Hardware Reviews

Moon North 791/761 deliver the goods and then some

Moon North 791 preamplifier/streamer/DAC and 761 power amp

Moon 791 preamplifier/streamer/DAC and 761 power amp

As the owner of a Moon integrated amplifier and streaming DAC, I have been looking forward to trying this combination since news of its launch surfaced earlier this year. Even for those new to this most prominent Canadian audio brand, we at The Ear feel that the launch of Moon’s North Collection is big news. Having been fortunate enough to spend time with Moon at the recent Ascot Show, I was even more impressed than anticipated.

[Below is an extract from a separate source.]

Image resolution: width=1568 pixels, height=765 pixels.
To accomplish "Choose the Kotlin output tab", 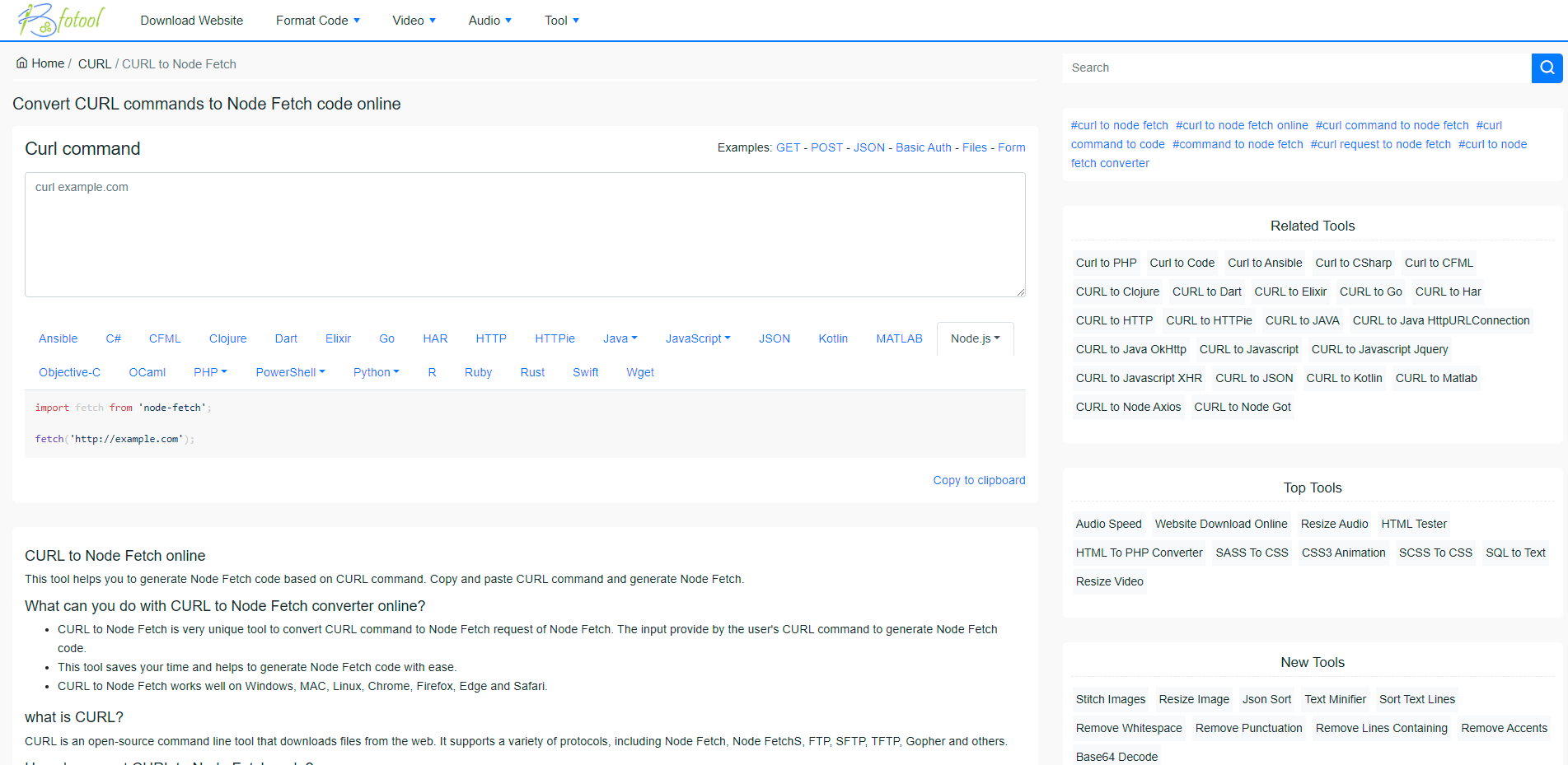I will click(833, 338).
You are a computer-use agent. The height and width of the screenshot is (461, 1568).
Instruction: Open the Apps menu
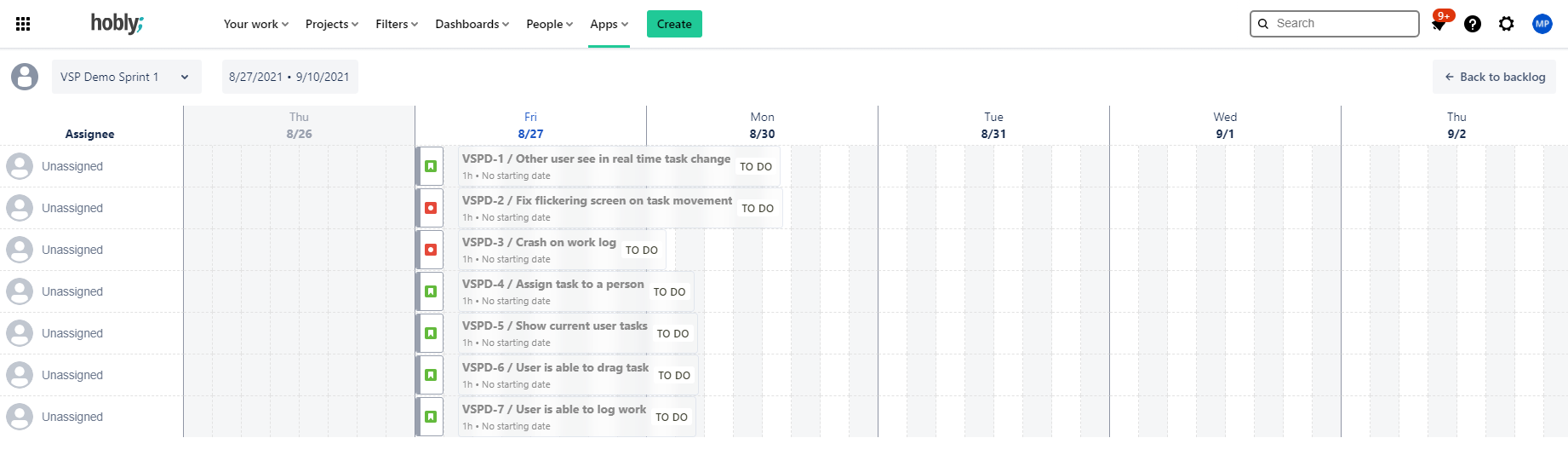pyautogui.click(x=609, y=24)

I got to listen to both the 681 Streaming DAC (£12,000) feeding the 641 integrated (£11,000) which replaces the v2 version of my 600i amp, and the combination reviewed here albeit with two 761s in mono configuration.

The 681, 641 and 791 feature high-resolution displays, replacing the large red LEDs of Moon’s older products. In the case of the 681 and 791, they can now show artwork for the track being played. What struck me in particular with both systems was their musical coherence and unfatiguing yet detailed presentation, an often rare quality at shows. It was clear during the presentations at Ascot that Moon were particularly proud of the new BRM-1 Bluetooth remote, which features a knob that replicates Moon’s well-loved large rotary volume control. The volume control circuitry is entirely new on all the North Collection amplifiers. Components from this new range, including integrated and power amplifiers, can all be connected to your network, where their operation is synchronised, and they can receive product updates.

Moon North 791 preamplifier/streamer/DAC and 761 power amp

Anyone familiar with the upper echelons of Moon products, previously known as the Evolution range, will be familiar with the flawless build quality. For the time being at least, the North Collection is only available with the well-loved two-tone black and silver facias. Many other Moon products are available in all-black or all-silver, but I’ve always felt that the two-tone looks are far superior. The feet of both components are newly designed and are said to offer better isolation than those fitted to previous models.

AC or DC

I will start by discussing the features of the 761 power amplifier, which is priced at £14,000 and weighs in at 35kg. The 761 is a dual mono design featuring two custom, low-noise 700 VA transformers. The standard rated power output is 200 watts per channel into 8 Ohms, which significantly doubles to 400 watts into 4 Ohms. In mono form, activated by a toggle switch on the back panel, the 761 can provide up to 600w per channel into 8 Ohms. In addition to the mono/stereo switch, there is another to select between AC and DC modes. According to the manual, the former may be chosen if the 761 is used with a preamp suspected of outputting DC due to either age or design.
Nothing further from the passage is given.